But I was being. I was relaxed. I just had this flow of harmony. This freedom to keep that harmony flowing. I wasn't always happy, I had issues, but they came from the inside. And because I didn't have any obligations anywhere, I could deal with the problems. I sat down and I listened and I learned and I grew.

True, some of the problems I was dealing with for the past three years, I didn't solve until I moved out. But things are ten times more chaotic now than they were before these problems were solved. It's like my solution opened up a can of worms.

Which begs the question, did I really solve the problems?

This interactive lifestyle just doesn't work for me. I have a job, I have a landlord, I have a boyfriend, I shop for myself, I go to the bank, the laundromat, I have coworkers. I still don't really have friends, which is sad. But I still have Amelia and Isis and Joe's family and some of my coworkers are pals - though I don't have any concrete relationship with them.

In any case, I have so much pulling from the world, so much being taken from me. So much of my energy, my time, my effort, my focus, and not enough time to regenerate, rejuvenate, charge. I need time to look inward, to think, to hear my thoughts, to study my thoughts, to test my reactions and push myself to grow. I need time to listen to the messages that I send myself in order to overcome the unhealthy patterns I'm holding onto.

I can't write my book until I can find inner peace. But I don't have enough time.

Between work, Joe, Amelia, Isis, shopping, cleaning, escaping reality (a weekly dosage of movie time), and then organizing my book - which is what I seem to do because I can't focus and center myself enough to write and express myself the way I need to, to write my book... I just don't have the hours it takes to center myself.

Records for locating described items
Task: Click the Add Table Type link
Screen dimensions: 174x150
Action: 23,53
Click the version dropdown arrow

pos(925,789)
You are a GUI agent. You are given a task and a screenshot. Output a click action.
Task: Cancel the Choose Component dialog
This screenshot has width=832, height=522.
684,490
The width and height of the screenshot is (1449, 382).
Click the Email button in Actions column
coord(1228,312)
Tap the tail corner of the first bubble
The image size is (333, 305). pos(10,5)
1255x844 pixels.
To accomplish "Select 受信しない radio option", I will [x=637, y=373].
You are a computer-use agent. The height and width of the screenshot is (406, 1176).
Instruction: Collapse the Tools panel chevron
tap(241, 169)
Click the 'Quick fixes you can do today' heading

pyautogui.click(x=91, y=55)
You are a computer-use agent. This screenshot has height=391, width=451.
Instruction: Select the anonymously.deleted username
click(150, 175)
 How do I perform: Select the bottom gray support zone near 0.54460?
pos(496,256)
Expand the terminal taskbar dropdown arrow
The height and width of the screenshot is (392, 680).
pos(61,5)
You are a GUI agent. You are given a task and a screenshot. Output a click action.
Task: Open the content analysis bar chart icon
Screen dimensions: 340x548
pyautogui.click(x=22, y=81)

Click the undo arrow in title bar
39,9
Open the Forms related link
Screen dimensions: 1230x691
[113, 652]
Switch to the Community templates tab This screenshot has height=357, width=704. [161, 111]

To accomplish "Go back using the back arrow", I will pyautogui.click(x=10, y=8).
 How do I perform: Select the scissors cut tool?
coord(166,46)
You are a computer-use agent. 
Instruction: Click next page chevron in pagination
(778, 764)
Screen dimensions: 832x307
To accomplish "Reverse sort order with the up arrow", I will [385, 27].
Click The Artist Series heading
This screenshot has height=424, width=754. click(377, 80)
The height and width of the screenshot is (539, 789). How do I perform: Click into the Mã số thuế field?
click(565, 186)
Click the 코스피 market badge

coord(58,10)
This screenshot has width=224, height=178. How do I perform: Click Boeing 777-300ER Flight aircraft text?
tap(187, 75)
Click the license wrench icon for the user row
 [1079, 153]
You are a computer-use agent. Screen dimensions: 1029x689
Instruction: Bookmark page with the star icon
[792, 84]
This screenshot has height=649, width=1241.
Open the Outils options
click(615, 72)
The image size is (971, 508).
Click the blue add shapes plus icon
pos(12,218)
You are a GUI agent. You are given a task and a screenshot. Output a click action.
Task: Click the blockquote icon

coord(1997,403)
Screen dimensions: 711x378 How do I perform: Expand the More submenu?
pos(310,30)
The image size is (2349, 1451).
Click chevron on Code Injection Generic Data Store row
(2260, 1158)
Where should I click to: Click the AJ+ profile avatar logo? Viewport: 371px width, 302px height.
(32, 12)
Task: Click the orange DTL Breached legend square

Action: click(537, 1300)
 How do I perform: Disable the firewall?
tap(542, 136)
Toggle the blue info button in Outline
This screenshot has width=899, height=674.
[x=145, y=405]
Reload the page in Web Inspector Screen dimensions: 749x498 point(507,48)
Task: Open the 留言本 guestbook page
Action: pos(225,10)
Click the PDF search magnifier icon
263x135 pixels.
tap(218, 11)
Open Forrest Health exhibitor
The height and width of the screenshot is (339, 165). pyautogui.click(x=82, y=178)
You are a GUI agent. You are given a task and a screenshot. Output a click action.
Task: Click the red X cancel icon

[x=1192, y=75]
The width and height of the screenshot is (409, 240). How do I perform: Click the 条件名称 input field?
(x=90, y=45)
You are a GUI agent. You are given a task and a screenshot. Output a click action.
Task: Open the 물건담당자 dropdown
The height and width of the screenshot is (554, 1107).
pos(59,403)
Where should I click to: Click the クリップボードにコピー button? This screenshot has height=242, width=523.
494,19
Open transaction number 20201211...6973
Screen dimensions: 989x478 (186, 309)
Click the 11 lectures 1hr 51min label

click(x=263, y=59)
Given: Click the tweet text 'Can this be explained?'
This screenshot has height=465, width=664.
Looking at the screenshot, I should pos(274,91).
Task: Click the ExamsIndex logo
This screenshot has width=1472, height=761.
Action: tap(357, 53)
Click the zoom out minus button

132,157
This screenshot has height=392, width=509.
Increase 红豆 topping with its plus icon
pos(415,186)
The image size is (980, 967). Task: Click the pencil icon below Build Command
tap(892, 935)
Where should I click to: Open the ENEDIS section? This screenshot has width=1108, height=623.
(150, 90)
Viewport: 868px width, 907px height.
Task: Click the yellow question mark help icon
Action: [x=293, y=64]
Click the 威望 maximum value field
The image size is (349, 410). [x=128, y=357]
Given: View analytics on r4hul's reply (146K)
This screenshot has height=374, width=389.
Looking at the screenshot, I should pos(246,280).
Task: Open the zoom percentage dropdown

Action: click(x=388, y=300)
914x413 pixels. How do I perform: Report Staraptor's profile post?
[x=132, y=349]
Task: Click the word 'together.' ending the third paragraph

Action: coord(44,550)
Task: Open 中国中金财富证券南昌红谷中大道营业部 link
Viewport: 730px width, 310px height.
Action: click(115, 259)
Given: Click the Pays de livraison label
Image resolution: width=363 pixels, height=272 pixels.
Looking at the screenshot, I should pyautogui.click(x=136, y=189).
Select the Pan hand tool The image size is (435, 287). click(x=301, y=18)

• [Task brief] In the text on finding inner peace, reproduce the part that opens with "This interactive lifestyle" and closes with "relationship with them.", swapping "laundromat" for "post office".

• [Task answer]
This interactive lifestyle just doesn't work for me. I have a job, I have a landlord, I have a boyfriend, I shop for myself, I go to the bank, the post office, I have coworkers. I still don't really have friends, which is sad. But I still have Amelia and Isis and Joe's family and some of my coworkers are pals - though I don't have any concrete relationship with them.